Math, asked by shafinazneen7, 6 months ago

In question below three alternative are alike in a certain way but the rest one is different. Find out the odd one and write vorrect answer A. Abyz B.efuv c. ijqr d. mnop

Answers

Answered by sakshamdhaka64
2

Answer:

(d) mnop

Step-by-step explanation:

  • (a) ABYZ

ABYZ → (B+Y = 2+25 = 27) and (A+Z = 1+26 = 27.)

  • (B) EFUV

EFUV → (F+U = 6+21 = 27) and (E+V = 5+22 = 27.)

  • (C) ijqr

ijqr→ (J+Q=10+17= 27)  and  ( I+R = 9+16=27)

  • (d) mnop

mnop  → (N+O =  14+15 =29 ) and (M+P= 13+16=29)

Answered by Anonymous
0

The odd one out is mnop. (Option d)

Given:

Four combinations: Abyz, efuv, ijqr, mnop

To find:

The odd one out of these combinations

Solution:

We can find the solution by following the steps given below-

We know that the three of these combinations are alike. So, there must be some pattern involved.

Here, the sum of letters in the middle is equal to the sum of letters present at the ends.

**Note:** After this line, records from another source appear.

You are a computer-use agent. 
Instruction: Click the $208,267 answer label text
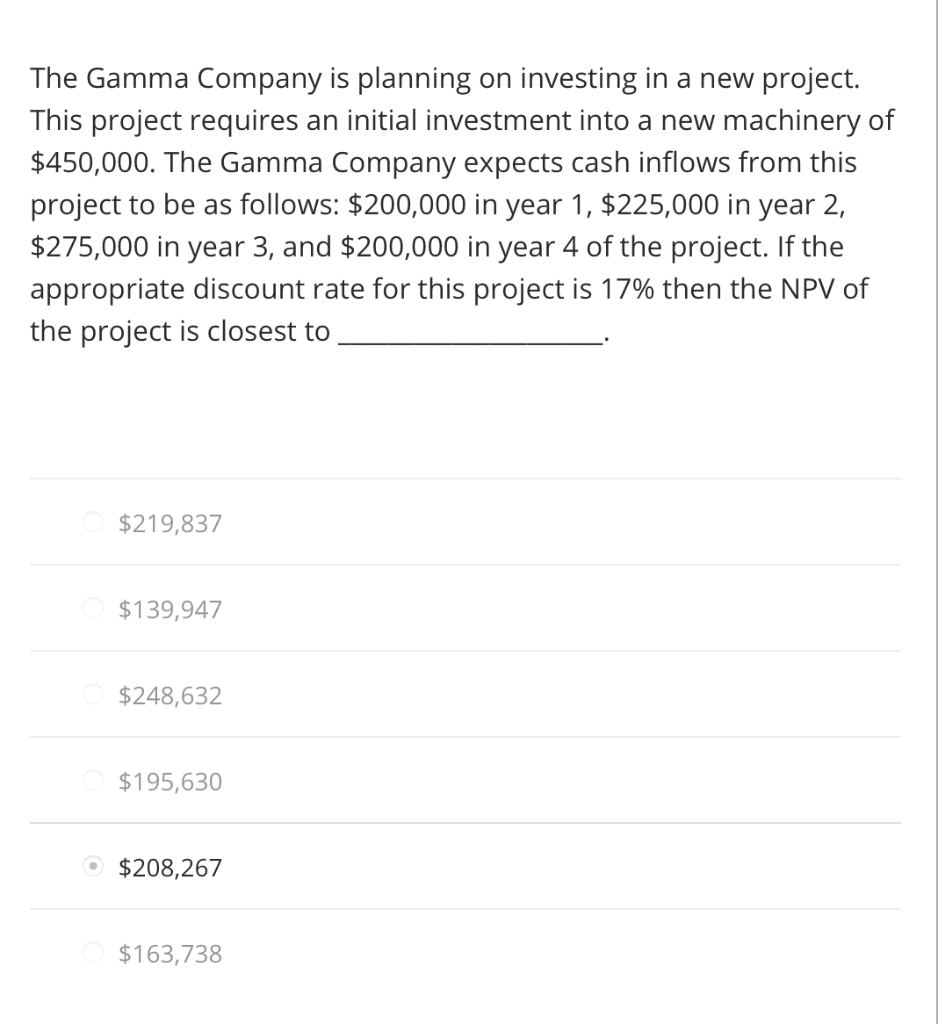(x=170, y=867)
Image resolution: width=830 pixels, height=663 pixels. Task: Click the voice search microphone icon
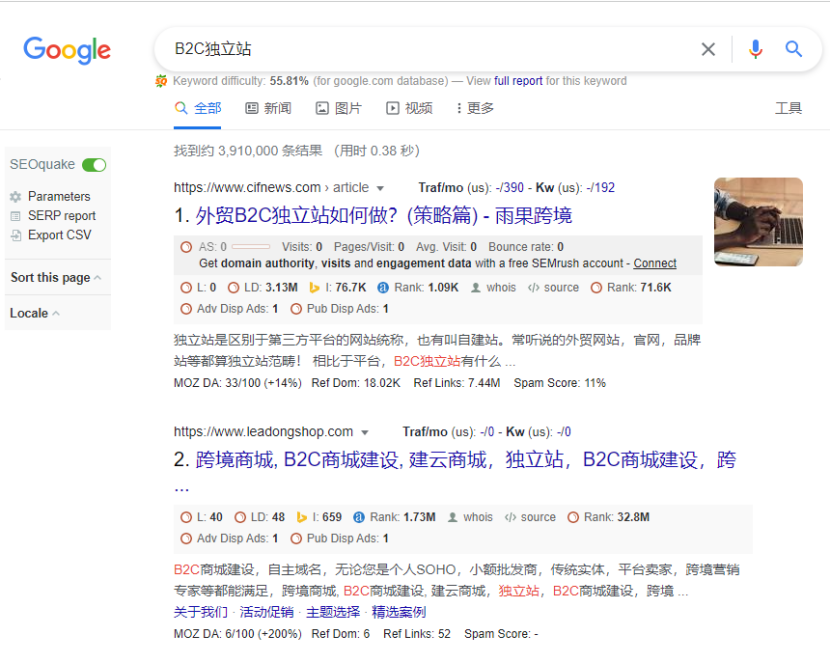tap(755, 48)
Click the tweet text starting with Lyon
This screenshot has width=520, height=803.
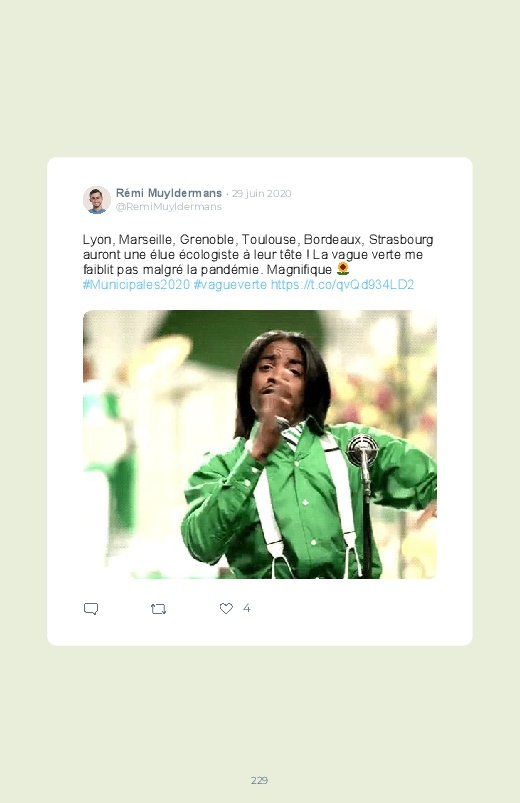258,262
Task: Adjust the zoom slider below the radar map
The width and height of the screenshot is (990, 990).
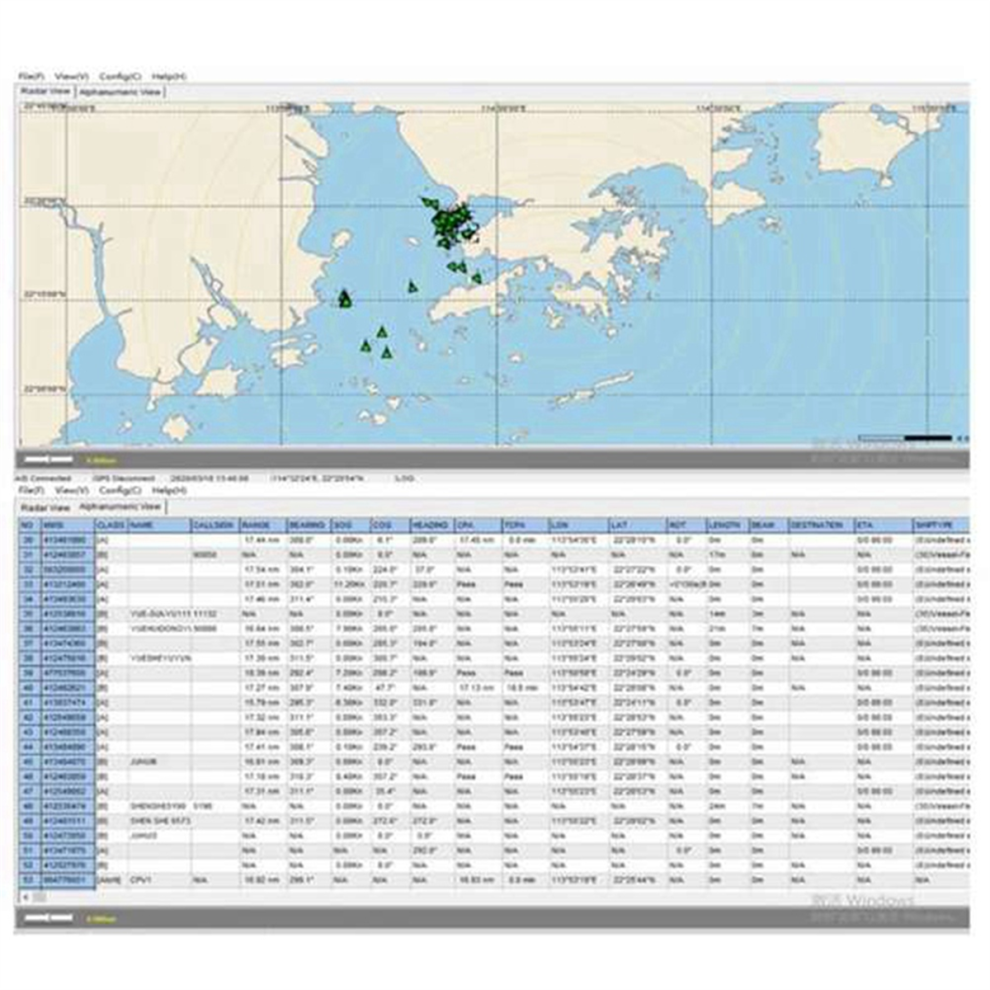Action: point(49,459)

In the first option, abyz, we can see

a+z=1+26= 27

and b+y= 2+25= 27

Similarly, in efuv,

e+v= 5+22=27

f+u=6+21=27

Also, in ijqr,

i+r=9+18=27

j+q=10+17=27

But in the last option, mnop,

m+p=13+16=29

n+o=14+15=29

The first three combinations have the same sum and are alike.

Therefore, the odd one out is mnop.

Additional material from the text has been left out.